Эта безвкусная обстановка стоит, однако, недешево, причем ценность ее еще более увеличивается местными торговцами из русских культуртрегеров, тоже не кладущие охулки на руки и старающиеся сбыть гилюнам всякую дрянь за весьма почтенную цену. Таким образом, на обстановку у гилюна уходят все доходы от прихожан, с которыми связь у калмыцкого духовенства чисто внешняя – она заключается в отправлении некоторых треб, считающихся для калмыков обязательными, в роде похорон, за которые калмыки отдают гилюнам чуть ли не 10-ю часть всего своего имуществ. Умственного и нравственного влияния на свой народ калмыцкое духовенство, благодаря невежеству, иметь никакого, разумеется, не может. Мне лично известен случай прямо-таки безнравственного влияния покойного Аркада Чубанова на народ. Дело в следующем.

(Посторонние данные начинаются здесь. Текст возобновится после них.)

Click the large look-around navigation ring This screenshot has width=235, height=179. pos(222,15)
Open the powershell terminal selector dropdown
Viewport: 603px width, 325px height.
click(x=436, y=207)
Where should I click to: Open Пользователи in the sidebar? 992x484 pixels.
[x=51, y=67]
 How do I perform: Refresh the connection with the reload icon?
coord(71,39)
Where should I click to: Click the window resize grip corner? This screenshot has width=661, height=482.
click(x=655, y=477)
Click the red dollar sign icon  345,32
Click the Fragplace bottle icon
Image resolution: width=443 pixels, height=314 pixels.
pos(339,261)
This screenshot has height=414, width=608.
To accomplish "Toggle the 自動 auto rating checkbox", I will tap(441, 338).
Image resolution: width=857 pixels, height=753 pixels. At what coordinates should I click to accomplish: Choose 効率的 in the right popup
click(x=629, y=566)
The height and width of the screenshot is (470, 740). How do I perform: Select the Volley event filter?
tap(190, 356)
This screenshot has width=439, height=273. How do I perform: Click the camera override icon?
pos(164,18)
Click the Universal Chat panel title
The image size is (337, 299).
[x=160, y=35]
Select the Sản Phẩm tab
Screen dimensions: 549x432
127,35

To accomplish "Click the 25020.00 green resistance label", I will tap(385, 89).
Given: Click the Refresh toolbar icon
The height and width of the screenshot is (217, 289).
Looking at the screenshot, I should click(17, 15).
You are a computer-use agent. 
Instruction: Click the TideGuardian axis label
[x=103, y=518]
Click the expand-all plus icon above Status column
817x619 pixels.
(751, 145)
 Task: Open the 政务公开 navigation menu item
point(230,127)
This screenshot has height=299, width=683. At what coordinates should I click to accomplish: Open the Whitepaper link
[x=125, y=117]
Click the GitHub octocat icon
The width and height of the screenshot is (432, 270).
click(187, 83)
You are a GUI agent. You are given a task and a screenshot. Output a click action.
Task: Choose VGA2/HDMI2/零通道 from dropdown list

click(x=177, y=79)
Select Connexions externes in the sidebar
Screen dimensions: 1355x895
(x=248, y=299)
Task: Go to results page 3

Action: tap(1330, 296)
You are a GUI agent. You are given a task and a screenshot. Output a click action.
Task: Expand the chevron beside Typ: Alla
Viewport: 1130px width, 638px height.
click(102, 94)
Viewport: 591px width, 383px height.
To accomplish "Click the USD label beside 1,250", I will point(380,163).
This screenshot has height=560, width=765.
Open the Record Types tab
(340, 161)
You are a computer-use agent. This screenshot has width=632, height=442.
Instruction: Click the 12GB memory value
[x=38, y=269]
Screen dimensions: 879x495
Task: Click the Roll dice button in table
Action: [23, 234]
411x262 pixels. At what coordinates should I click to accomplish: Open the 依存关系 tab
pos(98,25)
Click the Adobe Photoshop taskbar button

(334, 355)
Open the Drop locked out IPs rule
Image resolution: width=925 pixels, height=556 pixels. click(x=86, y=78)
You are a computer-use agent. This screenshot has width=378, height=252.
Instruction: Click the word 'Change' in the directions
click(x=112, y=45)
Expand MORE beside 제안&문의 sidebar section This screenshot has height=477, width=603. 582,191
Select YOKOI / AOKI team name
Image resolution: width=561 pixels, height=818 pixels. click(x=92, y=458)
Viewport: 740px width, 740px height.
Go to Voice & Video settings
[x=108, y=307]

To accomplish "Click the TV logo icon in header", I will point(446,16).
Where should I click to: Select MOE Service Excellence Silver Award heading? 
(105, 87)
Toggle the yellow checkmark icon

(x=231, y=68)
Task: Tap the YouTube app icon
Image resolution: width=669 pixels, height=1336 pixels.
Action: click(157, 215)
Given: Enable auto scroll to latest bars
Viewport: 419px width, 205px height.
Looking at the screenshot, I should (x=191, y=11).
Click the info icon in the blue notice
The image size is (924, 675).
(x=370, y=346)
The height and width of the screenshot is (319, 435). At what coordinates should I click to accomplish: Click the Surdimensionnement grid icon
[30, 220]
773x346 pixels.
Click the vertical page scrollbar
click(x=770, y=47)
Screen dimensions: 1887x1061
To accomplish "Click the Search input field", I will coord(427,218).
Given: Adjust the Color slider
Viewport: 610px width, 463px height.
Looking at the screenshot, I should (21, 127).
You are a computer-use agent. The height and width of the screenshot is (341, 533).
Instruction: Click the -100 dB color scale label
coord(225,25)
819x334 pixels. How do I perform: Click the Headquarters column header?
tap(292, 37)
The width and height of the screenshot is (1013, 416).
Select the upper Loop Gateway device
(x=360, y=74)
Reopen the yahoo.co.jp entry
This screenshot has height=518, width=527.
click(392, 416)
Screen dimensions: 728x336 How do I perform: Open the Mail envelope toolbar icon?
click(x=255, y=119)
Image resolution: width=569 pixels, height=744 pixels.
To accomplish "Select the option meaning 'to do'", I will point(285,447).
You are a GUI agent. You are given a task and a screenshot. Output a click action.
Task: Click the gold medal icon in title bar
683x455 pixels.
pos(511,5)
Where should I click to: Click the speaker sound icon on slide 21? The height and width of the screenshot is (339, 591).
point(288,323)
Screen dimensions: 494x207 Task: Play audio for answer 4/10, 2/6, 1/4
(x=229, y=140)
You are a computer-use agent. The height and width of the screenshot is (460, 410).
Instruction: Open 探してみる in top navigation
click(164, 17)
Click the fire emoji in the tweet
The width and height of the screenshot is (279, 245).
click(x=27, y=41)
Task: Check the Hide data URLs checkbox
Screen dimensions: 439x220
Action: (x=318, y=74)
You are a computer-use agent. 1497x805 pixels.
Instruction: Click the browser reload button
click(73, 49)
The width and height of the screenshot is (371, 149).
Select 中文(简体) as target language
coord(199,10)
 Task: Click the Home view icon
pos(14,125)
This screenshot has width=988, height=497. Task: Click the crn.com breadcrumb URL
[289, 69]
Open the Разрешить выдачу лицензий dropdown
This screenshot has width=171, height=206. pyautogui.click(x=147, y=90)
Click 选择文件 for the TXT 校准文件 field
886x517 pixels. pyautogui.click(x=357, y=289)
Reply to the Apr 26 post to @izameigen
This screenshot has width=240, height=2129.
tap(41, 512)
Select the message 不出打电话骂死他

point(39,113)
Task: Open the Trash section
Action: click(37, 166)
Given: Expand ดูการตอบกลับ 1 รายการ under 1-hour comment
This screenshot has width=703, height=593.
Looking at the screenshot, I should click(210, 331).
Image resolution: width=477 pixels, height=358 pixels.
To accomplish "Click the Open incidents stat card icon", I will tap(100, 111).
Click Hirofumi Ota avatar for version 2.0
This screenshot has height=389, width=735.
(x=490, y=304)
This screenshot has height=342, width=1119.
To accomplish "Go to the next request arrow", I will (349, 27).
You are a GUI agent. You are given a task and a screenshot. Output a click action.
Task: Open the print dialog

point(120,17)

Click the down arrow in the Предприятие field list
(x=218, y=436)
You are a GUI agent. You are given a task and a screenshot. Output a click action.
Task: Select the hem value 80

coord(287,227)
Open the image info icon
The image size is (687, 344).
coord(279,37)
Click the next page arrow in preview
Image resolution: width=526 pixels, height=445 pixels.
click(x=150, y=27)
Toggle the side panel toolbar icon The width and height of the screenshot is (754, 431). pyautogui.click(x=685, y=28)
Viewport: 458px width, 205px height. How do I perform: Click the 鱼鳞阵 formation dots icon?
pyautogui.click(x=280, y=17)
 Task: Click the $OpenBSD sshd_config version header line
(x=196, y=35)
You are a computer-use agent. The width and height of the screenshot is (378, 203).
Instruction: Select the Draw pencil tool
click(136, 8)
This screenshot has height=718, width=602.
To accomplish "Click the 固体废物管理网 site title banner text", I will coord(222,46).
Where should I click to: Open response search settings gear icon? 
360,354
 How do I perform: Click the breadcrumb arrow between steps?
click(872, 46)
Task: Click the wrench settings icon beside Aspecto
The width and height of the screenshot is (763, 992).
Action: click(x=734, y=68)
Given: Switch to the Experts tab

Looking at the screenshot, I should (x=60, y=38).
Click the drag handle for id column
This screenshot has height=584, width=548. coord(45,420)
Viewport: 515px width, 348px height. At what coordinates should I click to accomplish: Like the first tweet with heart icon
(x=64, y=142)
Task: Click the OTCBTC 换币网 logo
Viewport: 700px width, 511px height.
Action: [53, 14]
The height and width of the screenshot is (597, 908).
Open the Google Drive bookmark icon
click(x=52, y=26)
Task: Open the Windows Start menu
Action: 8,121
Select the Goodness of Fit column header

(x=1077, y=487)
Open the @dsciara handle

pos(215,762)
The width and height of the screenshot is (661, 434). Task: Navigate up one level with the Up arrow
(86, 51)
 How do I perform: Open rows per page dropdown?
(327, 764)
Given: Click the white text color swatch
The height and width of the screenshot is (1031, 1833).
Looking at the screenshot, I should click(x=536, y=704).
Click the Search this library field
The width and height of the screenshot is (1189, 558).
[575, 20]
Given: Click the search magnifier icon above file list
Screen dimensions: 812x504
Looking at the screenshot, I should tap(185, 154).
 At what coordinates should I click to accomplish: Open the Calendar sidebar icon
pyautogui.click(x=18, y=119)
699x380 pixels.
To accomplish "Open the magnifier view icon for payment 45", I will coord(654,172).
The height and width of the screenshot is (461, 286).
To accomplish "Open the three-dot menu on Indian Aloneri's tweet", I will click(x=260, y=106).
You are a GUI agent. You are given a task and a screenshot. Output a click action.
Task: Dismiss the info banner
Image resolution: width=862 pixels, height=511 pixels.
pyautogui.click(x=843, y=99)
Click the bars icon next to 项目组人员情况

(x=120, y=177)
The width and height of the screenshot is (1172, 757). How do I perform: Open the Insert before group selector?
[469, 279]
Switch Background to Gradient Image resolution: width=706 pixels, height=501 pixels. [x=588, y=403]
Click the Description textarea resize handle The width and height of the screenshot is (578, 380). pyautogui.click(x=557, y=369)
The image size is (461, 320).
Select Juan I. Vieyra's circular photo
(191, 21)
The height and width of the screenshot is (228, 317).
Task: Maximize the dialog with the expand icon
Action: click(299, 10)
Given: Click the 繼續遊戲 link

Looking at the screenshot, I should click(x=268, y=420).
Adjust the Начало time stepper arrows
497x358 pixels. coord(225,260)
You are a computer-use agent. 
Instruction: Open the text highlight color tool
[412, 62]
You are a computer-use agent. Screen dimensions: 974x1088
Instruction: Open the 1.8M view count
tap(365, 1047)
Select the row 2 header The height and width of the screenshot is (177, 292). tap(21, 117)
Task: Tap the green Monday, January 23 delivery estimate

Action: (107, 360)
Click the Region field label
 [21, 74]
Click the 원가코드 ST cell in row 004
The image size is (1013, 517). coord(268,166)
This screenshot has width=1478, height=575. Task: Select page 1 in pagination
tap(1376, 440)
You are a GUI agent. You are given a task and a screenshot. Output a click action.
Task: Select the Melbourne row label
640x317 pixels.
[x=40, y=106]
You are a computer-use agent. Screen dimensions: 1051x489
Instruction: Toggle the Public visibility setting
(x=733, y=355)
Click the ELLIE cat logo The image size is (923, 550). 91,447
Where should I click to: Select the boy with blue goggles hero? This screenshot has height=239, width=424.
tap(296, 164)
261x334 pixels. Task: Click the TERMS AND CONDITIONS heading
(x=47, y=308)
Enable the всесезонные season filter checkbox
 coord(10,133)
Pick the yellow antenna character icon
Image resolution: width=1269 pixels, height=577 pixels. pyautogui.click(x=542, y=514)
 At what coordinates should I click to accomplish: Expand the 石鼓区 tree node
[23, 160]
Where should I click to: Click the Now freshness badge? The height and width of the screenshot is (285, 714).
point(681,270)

Однажды пьяный хурульный богомаз убил поленом простого калмыка, с которым пьянствовал. На следствии свидетели-очевидцы, под живым впечатлением, показали не в пользу обвиняемого, вполне уличив богомаза; когда же дело перешло в суд, картина получилась совершенно иная, и из показаний свидетелей выходило, что калмык как будто сам себе убил поленом. Однако, суд наш, прекрасно знающий цену подобным свидетельским показаниям, не пощадил богомаза. После же говорили в кочевье, что разноречие в показаниях свидетелей произошло вследствие того, что бакша, защищая близкого ему богомаза, разрешил свидетелей от присяги, которую им предстояло принять на суде, где они, таким образом, и врали напропалую, в угоду своему живому богу.
Любопытно было бы вычислить, во что обходится бедному маленькому народу содержание представителей его духовенства, этих сытых тунеядцев, разодетых в шелк и бархат и разъезжающих по гладкой степи в рессорных каретах и колясках? Если сосчитать эту почтенную публику, то получится маленькая армия, состоящая из гилюнов, гицилей и манжиков, штатных и нештатных, сидящих на плечах своего народа. При каждом хуруле этих клириков, питающихся от алтаря, состоит несколько десятков, а при всех 13 хурулах их соберется, пожалуй, более 1000, тогда как всех калмыков едва ли наберется до 33000 человек. Таким образом, средним числом один клирик приходится на 30 мирян. Это выходит немножко много». (Приазовский Край. 224 от 25.08.1898 г.).